Task description:
Pictures aside, reproduce exactly and only the lines below, starting at the one containing "Task: Download the PDF report" and ending at the last line.
↓
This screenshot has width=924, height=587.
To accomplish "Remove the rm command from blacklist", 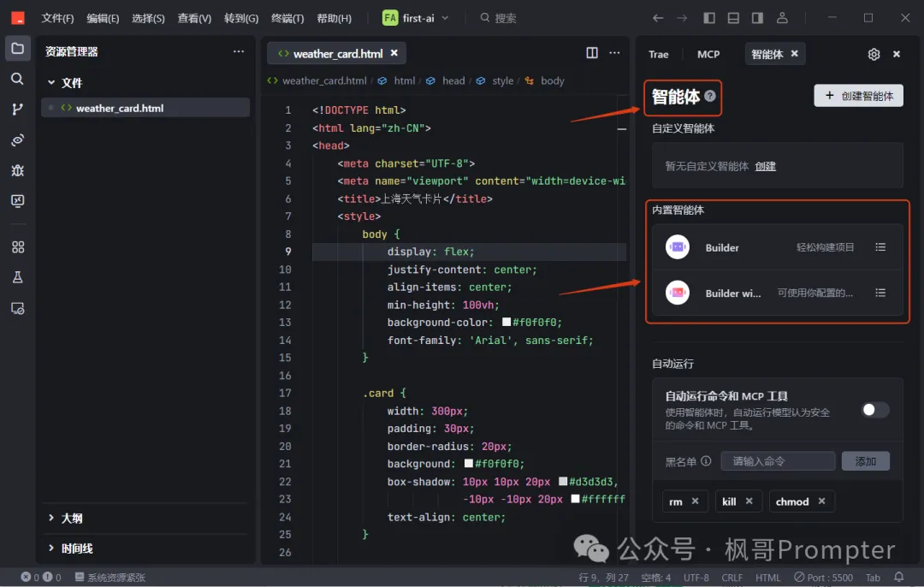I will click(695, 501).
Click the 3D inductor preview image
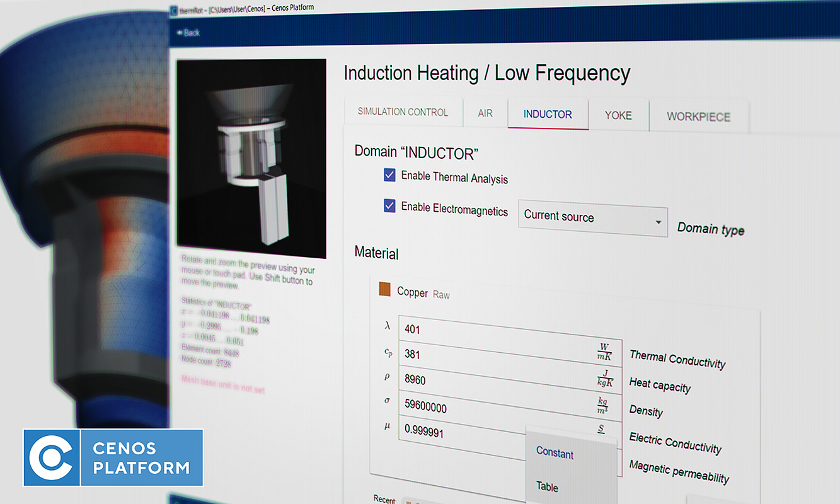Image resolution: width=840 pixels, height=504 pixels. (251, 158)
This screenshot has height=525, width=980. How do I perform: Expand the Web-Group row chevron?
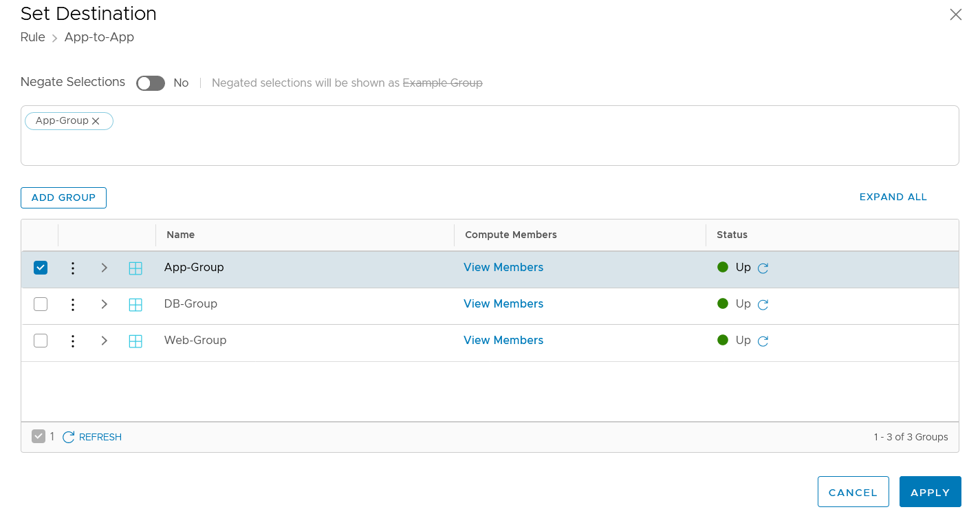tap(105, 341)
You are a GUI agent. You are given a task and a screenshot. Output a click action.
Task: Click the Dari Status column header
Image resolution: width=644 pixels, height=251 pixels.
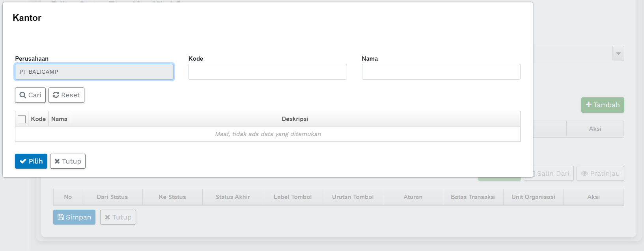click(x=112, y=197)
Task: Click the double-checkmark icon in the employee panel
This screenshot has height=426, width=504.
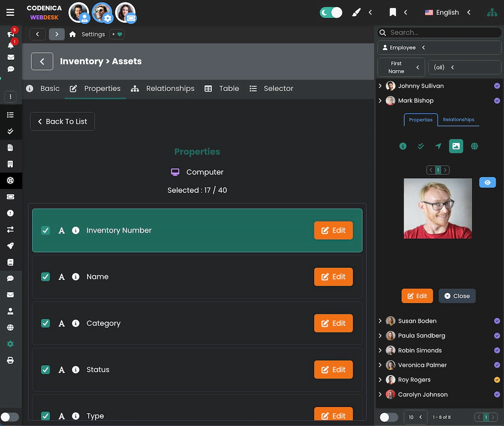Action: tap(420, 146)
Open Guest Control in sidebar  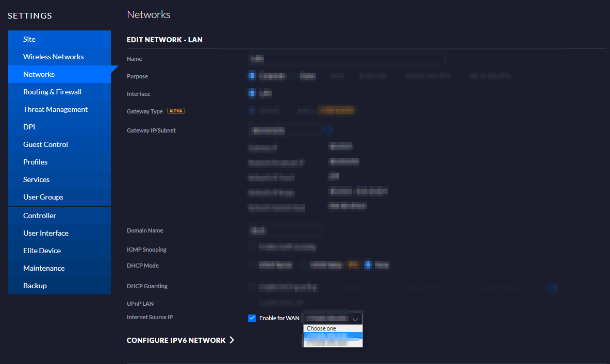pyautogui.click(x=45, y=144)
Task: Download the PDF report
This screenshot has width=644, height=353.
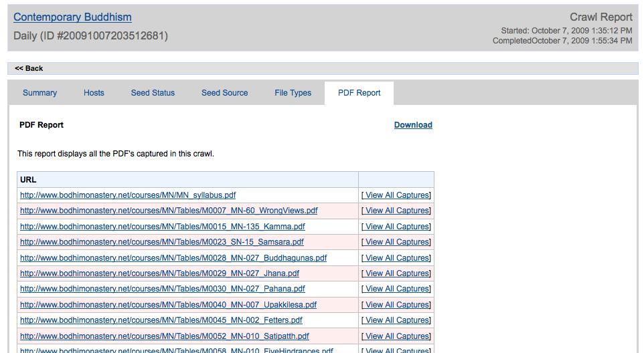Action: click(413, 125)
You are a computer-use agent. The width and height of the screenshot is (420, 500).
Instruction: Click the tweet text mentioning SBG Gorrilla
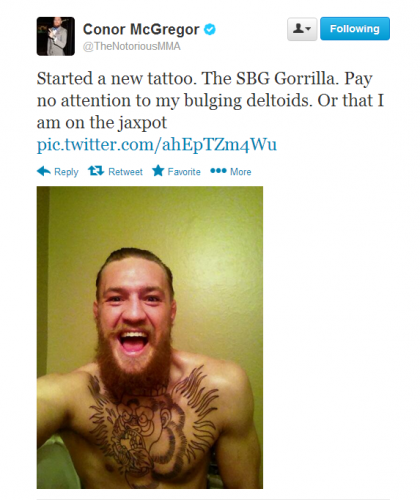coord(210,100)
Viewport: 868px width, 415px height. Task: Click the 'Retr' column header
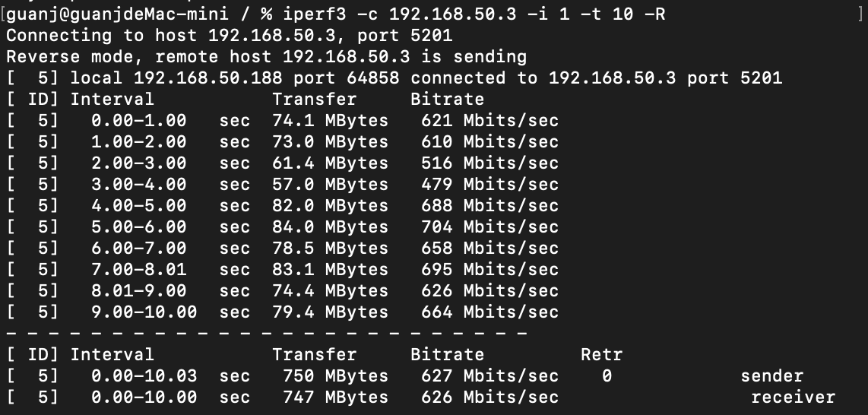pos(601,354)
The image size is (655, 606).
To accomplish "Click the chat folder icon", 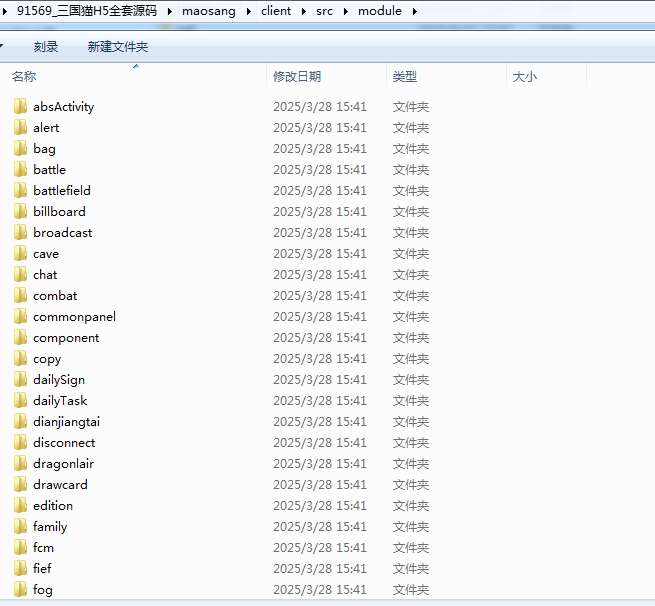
↑
Exercise response:
Task: Download the PDF report
This screenshot has width=644, height=353.
Action: click(413, 125)
You are a computer-use agent. The width and height of the screenshot is (420, 500).
Instruction: Click the tweet text mentioning SBG Gorrilla
coord(210,100)
Viewport: 868px width, 415px height. Task: Click the 'Retr' column header
pos(601,354)
The image size is (655, 606).
To accomplish "Click the chat folder icon", 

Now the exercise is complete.